La maltraitance infantile est un fait lourd de conséquences sur le développement psychologique et physique de la victime. Alors que faire face à cela, lorsque l’on découvre dans son entourage qu’un enfant est maltraité, ou qu’un enfant décide de s’ouvrir ?

Des cas non isolés, mais souvent cachés

Une enquête menée par l’association l’Enfant Bleu indique que 14 % des Français ont été maltraités durant leur enfance. Cependant, 60 % de ces personnes ne se sont jamais confiés à quiconque. Encore aujourd’hui, sur les 45 % de Français qui soupçonnent des cas de maltraitance dans leurs entourages, bon nombre d’entre eux préfèrent se taire, tandis qu’une bonne partie s’adresse directement aux parents. Il s’agit d’une erreur puisqu’il se peut que les parents soient eux-mêmes les agresseurs.

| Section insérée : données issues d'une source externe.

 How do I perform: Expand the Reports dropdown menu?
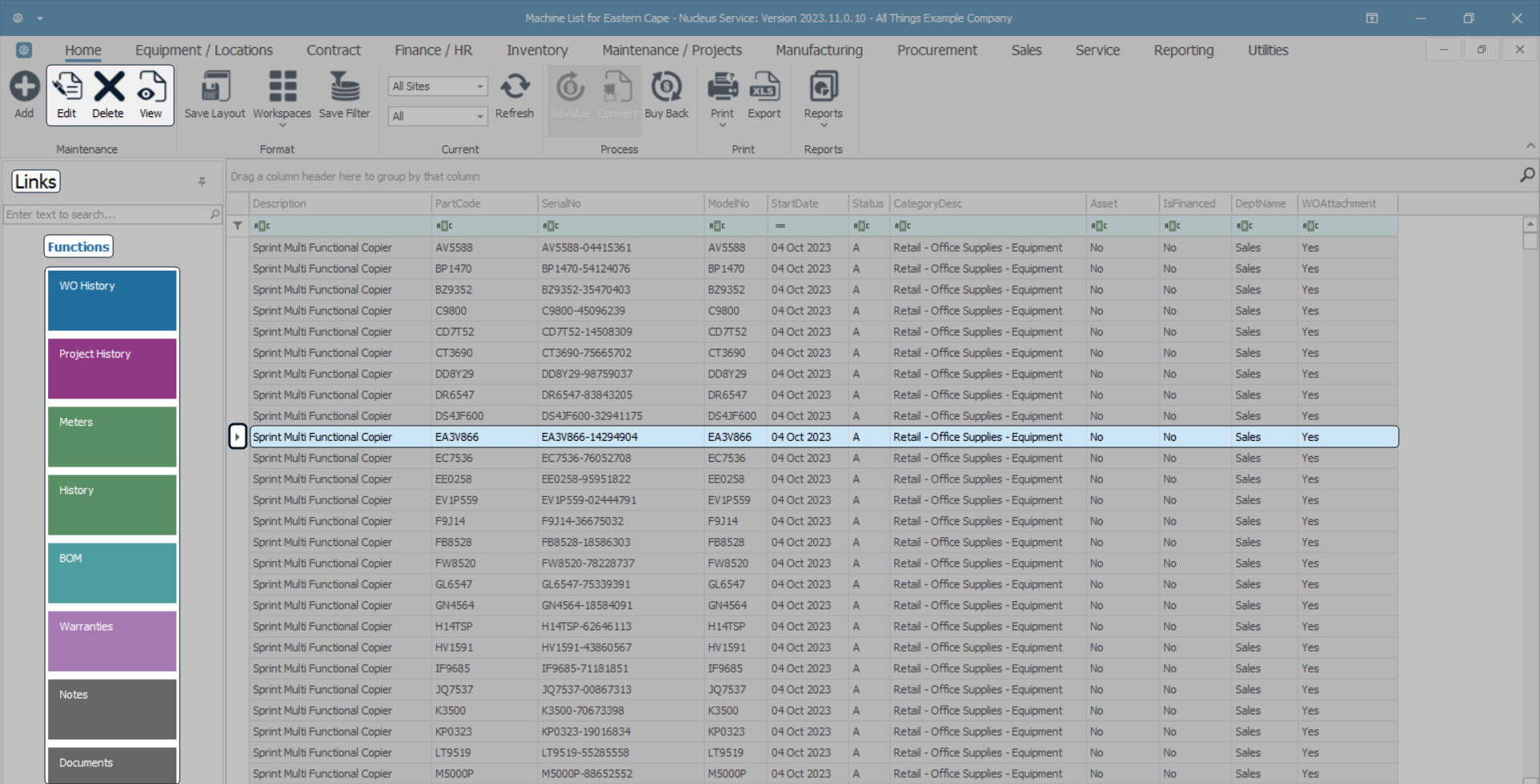(823, 125)
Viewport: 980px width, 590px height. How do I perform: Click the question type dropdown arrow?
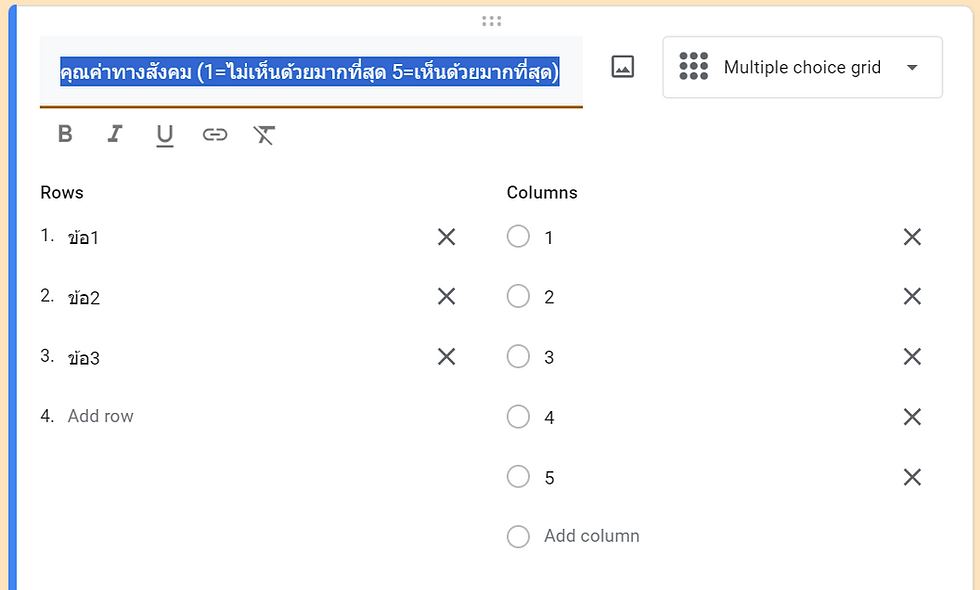click(x=911, y=66)
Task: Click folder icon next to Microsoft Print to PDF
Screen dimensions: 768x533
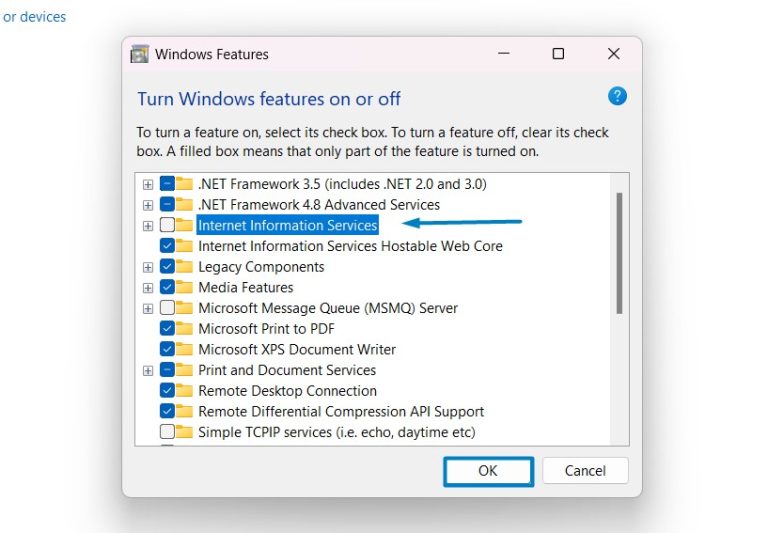Action: (x=184, y=329)
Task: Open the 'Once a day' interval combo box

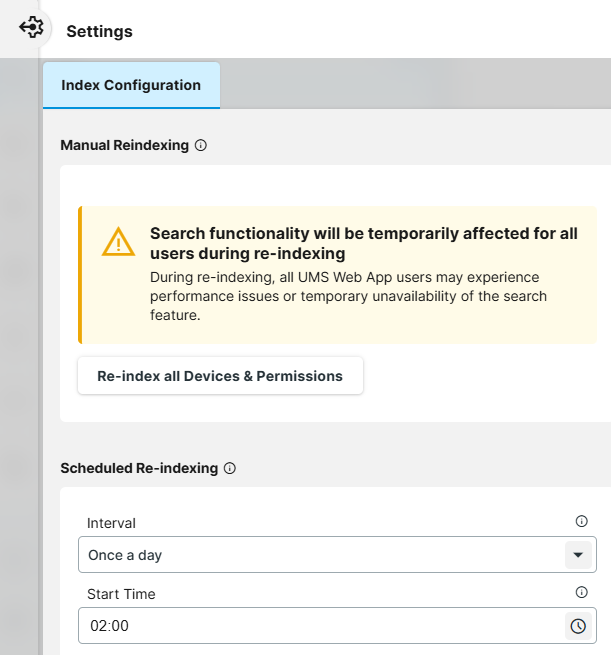Action: [320, 555]
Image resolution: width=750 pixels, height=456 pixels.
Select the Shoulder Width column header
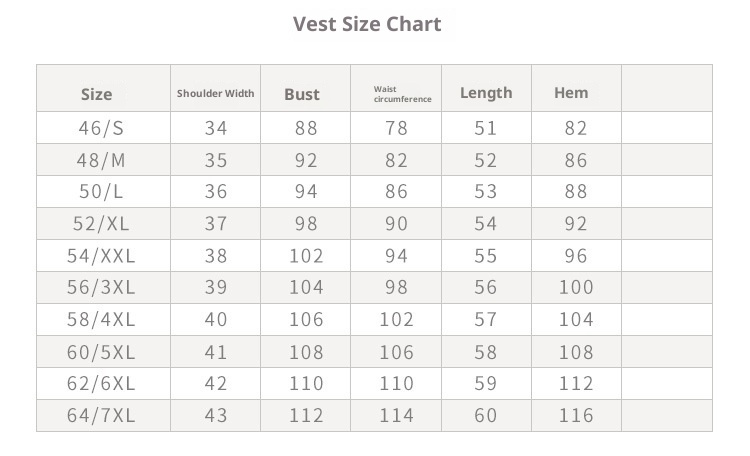point(215,94)
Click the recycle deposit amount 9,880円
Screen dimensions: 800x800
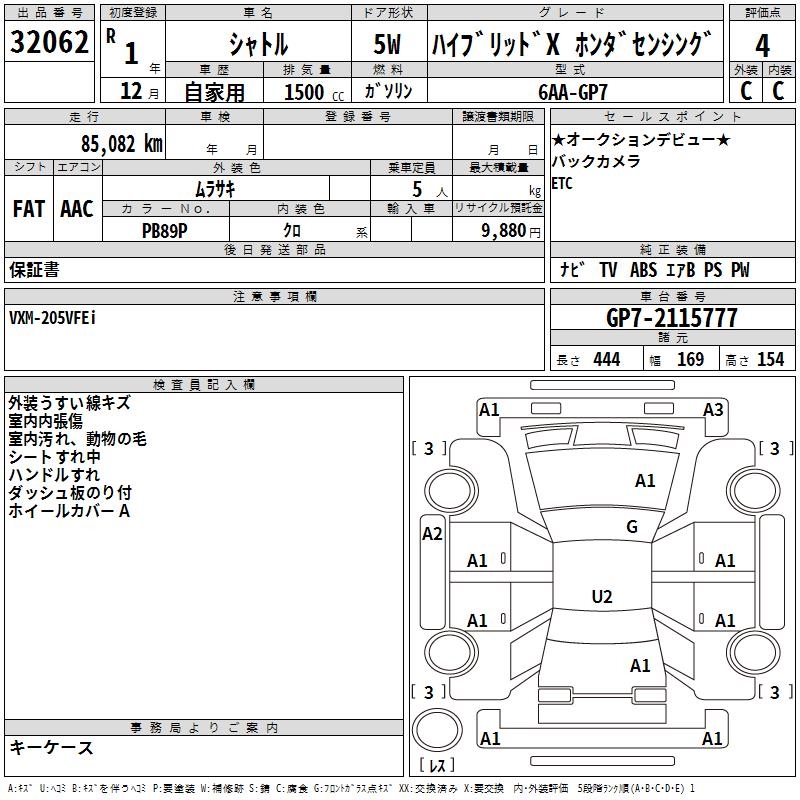(511, 230)
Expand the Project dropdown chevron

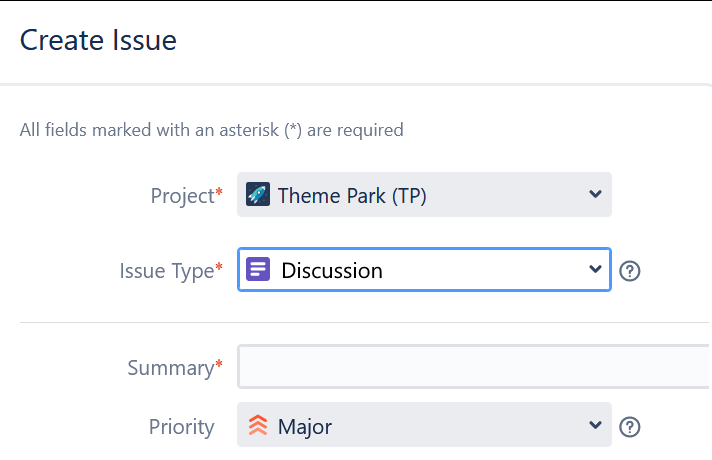click(x=595, y=194)
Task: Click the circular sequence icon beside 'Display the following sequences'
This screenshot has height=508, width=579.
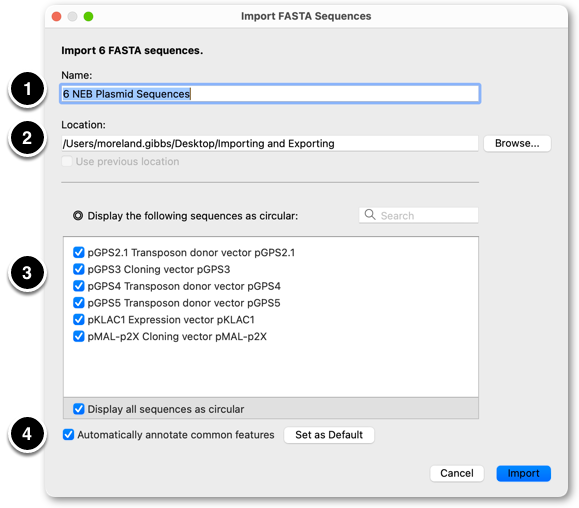Action: coord(78,216)
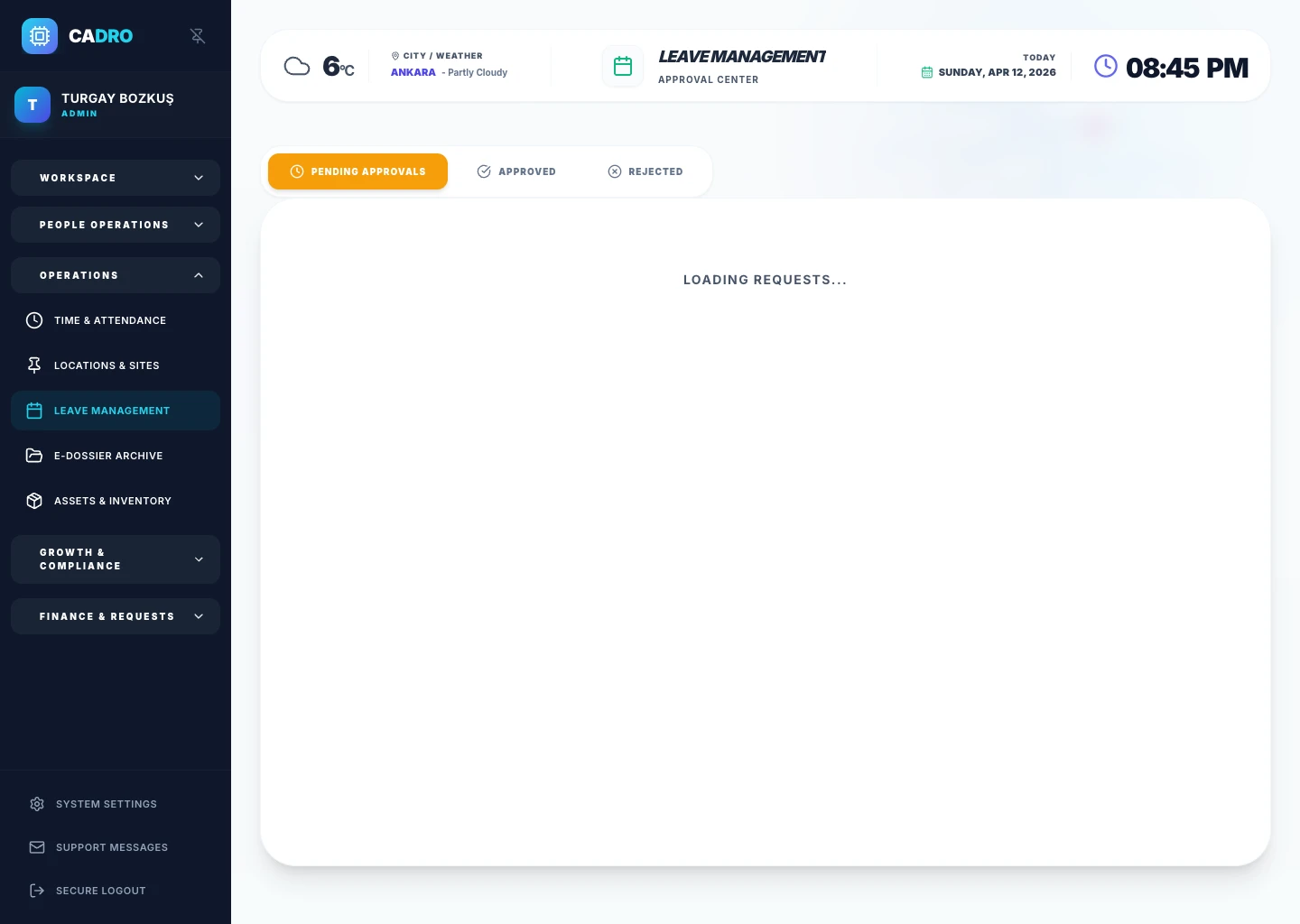Viewport: 1300px width, 924px height.
Task: Click the Support Messages envelope icon
Action: point(37,847)
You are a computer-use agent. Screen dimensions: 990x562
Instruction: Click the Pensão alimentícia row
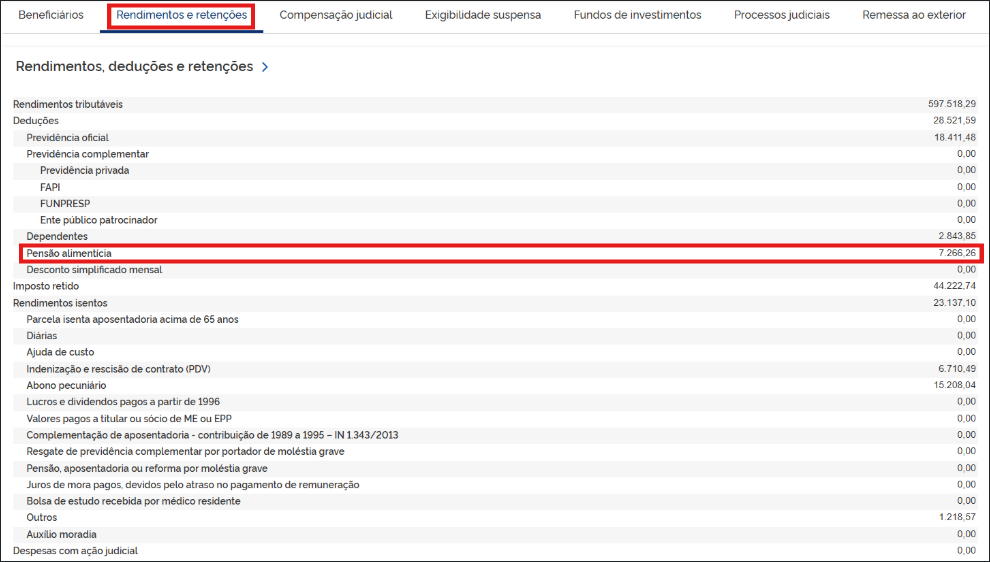pos(501,253)
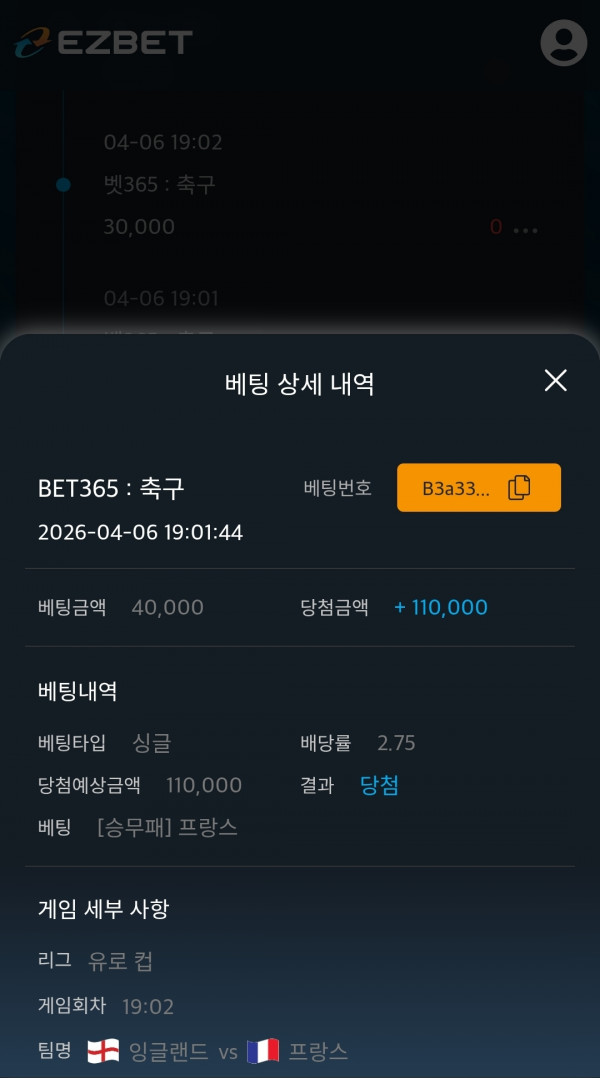
Task: Click the + 110,000 winning amount
Action: point(441,607)
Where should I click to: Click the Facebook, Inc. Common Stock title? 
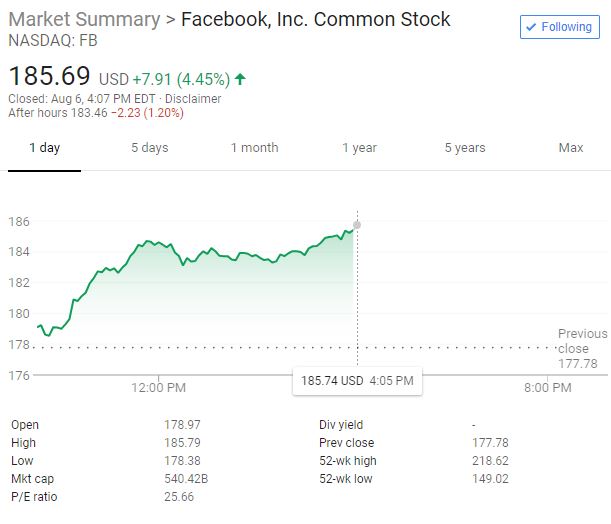(315, 20)
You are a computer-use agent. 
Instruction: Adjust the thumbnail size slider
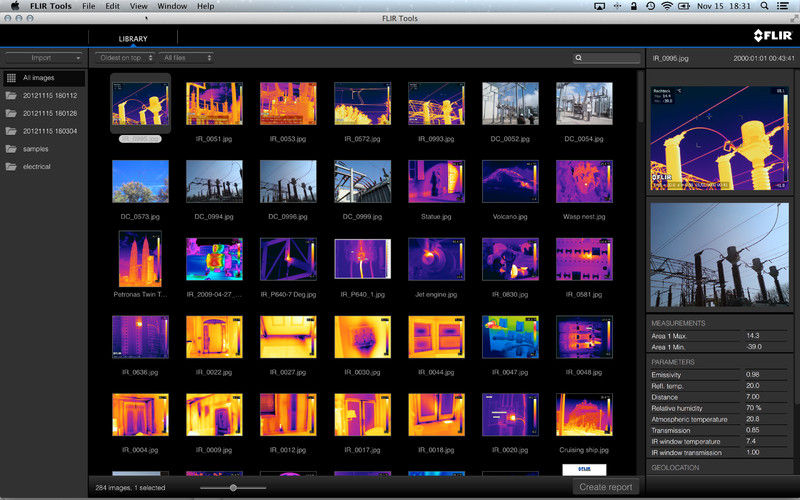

Les différents cas de maltraitance infantile

Bon nombre de personnes ne savent pas exactement comment réagir face à un cas de maltraitance infantile. D’autant plus que ce type de maltraitance peut se présenter sous plusieurs formes, selon l’Observatoire Décentralisé de l’Action Sociale. En effet, il peut s’agir tant de violences physiques que morales ou encore d’agression sexuelle. Il se peut également qu’il s’agisse tout simplement de négligences répétées qui s’avèrent ensuite lourdes de conséquences.

Écarter les préjugés

Pour commencer, il est important d’écarter les préjugés, surtout au niveau du milieu social. La maltraitance infantile n’est pas réservée aux milieux défavorisés. En effet, les agresseurs peuvent appartenir à différents milieux sociaux. Il est également important de noter que l’agresseur peut être un mineur. De même, bien que les agresseurs soient en grande partie des hommes, il ne faut pas écarter la possibilité qu’ils puissent venir de la gent féminine. Les femmes peuvent également être des auteures d’agressions sexuelles. Le plus souvent, les agresseurs sont des personnes appartenant à l’environnement direct de l’enfant. Il est important d’agir, même de manière anonyme, car cela peut sauver des vies. En effet, chaque année, plus de 20 000 cas de maltraitances sont répertoriés.

Les réflexes à avoir

En premier lieu, il est important de croire l’enfant. En effet, une victime a rarement tendance à amplifier ce qui lui arrive lorsqu’il décide de se confier. Le plus souvent, il a même tendance à minimiser ce qui lui arrive. Ensuite, il ne faut pas rester dans le secret et en parler aux autres adultes en relation avec l’enfant pour voir quelles sont leurs impressions. Le mieux reste encore de composer le 119 Allô Enfance Maltraitée afin d’en discuter avec des personnes qui pourront aider l’enfant à faire face à la situation. Si l’enfant ne s’est pas confié, il est important de détecter les cas, qui sont le plus souvent de la tristesse, des bleus ou des difficultés scolaires.